As shown in fig. 5, the anti-clogging stirring assembly 5 includes:

the second rotating shafts 5a are rotatably arranged in the grain cache chamber 1f along the radial direction, and second stirring rods 5a1 which are in clearance fit with the inner wall of the second separating hopper 1d are uniformly distributed on the circumferential surface of the second rotating shafts 5a along the axial direction at equal intervals;

the second servo motor 5b is arranged outside the cylinder shell 1, and an output shaft of the second servo motor is coaxially and fixedly connected with one end of the second rotating shaft 5 a.

In cereal buffer chamber 1f, when intercommunication cereal buffer chamber 1f and crushing grinding room 1g, start second servo motor 5b, make its output shaft drive second axis of rotation 5a in the inside rotation of drum shell 1 to make radial rotatory second puddler 5a1 constantly stir cereal in the second divided hopper 1d, thereby make cereal be difficult for blockking up in the second divided hopper 1d, thereby be convenient for the unloading.

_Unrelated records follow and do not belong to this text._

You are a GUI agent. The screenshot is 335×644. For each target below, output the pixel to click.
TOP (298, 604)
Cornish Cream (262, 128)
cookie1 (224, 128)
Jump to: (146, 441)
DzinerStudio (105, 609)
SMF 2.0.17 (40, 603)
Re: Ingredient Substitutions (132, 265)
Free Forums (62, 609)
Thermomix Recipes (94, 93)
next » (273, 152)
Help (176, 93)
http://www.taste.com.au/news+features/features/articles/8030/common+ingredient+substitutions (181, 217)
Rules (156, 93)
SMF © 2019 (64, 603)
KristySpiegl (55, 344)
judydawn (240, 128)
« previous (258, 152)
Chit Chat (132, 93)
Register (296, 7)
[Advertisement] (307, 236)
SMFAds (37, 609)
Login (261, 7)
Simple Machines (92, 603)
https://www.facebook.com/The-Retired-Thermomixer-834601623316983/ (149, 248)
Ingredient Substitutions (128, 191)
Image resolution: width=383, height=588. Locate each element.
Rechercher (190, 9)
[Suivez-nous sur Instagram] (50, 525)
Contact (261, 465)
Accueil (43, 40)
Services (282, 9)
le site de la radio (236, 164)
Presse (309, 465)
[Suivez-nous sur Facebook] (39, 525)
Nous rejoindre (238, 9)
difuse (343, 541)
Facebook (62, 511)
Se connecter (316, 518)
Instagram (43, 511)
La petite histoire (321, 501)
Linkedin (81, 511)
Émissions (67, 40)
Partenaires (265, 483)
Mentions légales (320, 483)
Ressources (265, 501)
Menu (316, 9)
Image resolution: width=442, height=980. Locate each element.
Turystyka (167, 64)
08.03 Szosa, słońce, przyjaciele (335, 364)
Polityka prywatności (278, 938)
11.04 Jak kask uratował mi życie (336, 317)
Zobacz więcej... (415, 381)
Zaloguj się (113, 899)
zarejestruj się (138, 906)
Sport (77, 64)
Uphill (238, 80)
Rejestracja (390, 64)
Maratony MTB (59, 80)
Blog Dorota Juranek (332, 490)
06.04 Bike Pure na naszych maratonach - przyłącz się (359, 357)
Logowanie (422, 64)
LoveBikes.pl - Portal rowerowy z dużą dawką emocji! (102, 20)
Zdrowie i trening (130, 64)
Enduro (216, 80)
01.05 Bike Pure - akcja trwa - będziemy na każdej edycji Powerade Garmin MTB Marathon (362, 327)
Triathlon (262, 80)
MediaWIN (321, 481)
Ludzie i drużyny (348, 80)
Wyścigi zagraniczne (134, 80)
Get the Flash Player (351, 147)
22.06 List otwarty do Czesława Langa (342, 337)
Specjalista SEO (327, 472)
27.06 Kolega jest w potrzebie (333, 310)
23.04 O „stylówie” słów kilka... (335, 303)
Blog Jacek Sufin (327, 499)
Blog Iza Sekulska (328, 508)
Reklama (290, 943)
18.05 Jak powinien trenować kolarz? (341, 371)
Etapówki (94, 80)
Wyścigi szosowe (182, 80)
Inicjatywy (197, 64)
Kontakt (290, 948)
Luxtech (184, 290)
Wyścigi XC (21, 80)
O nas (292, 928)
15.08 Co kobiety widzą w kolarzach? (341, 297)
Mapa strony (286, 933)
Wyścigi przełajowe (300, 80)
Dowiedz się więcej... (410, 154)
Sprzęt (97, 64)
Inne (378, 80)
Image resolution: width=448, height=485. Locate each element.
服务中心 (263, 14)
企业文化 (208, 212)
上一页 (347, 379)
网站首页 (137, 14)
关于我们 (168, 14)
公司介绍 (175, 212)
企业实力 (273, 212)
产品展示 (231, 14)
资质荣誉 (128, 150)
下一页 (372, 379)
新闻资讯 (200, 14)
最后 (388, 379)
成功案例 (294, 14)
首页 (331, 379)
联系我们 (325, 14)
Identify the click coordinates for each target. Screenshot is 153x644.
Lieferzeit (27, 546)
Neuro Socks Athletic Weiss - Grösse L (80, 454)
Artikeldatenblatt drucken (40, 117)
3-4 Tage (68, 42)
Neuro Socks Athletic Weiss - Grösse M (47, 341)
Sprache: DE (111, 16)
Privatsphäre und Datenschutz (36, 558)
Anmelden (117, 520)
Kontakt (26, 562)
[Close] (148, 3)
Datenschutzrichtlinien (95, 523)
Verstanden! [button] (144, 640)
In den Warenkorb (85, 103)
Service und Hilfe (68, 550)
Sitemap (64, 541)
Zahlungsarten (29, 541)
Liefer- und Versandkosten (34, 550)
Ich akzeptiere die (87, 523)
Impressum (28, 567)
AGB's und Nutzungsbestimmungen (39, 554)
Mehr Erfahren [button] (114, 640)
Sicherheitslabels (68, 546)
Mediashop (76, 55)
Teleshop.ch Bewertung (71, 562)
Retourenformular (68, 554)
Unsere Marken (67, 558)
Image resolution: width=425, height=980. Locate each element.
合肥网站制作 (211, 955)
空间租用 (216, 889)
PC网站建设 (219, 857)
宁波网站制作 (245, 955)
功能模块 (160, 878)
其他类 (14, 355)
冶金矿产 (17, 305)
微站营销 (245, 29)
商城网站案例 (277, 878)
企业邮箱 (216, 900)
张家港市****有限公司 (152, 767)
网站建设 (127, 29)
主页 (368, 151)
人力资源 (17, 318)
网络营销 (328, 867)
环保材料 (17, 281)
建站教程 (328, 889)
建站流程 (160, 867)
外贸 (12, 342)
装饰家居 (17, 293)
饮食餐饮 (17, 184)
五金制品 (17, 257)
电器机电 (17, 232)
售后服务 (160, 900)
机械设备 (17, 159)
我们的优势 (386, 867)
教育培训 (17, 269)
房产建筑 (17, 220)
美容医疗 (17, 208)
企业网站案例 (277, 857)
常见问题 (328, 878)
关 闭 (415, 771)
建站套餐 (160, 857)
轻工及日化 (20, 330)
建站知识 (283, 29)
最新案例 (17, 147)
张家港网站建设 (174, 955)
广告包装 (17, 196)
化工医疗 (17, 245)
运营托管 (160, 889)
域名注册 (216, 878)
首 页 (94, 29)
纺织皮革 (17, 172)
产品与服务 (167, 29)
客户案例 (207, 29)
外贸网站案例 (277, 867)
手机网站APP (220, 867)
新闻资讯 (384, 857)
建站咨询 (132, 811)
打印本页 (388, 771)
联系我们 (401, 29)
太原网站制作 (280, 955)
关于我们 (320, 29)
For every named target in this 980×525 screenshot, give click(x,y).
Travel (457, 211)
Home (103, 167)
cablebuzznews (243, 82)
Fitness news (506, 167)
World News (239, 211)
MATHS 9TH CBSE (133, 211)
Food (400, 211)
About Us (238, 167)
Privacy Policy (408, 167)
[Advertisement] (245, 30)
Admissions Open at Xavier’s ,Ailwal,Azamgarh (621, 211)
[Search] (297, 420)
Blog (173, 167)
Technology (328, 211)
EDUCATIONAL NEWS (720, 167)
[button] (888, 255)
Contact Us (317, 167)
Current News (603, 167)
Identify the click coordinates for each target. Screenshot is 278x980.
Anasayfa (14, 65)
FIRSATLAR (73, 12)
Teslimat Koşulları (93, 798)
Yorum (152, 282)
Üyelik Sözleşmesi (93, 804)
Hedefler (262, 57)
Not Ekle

As shown in fig. 6 and 7, the rotary distributing unit 6 includes:

the first fixing ring 6a is coaxially and fixedly arranged in the crushing and grinding chamber 1g and is positioned at the top of the grinding disc assembly 7;

an outer gear ring 6b coaxially rotatably provided at the top end of the first fixing ring 6 a;

the worm gear fan 6c is coaxially and fixedly arranged on the inner ring of the outer gear ring 6 b;

the output shaft of the third servo motor 6d is coaxially arranged outside the cylinder shell 1 with the first fixed ring 6a, and the output shaft of the third servo motor 6d is in meshed transmission connection with the outer ring of the outer gear ring 6b through the first gear 6 e.

When the dried grains fall from the top end of the grain cache chamber 1f, the third servo motor 6d is started, the output shaft of the third servo motor drives the outer gear ring 6b to coaxially rotate on the first fixed ring 6a through the first gear 6e, so that the worm gear fan 6c rotates at the top of the millstone assembly 7, the grains fall on the blades of the worm gear fan 6c, the rotating blades uniformly spread the grains on the top end of the millstone assembly 7, and the millstone assembly 7 is convenient to feed and crush.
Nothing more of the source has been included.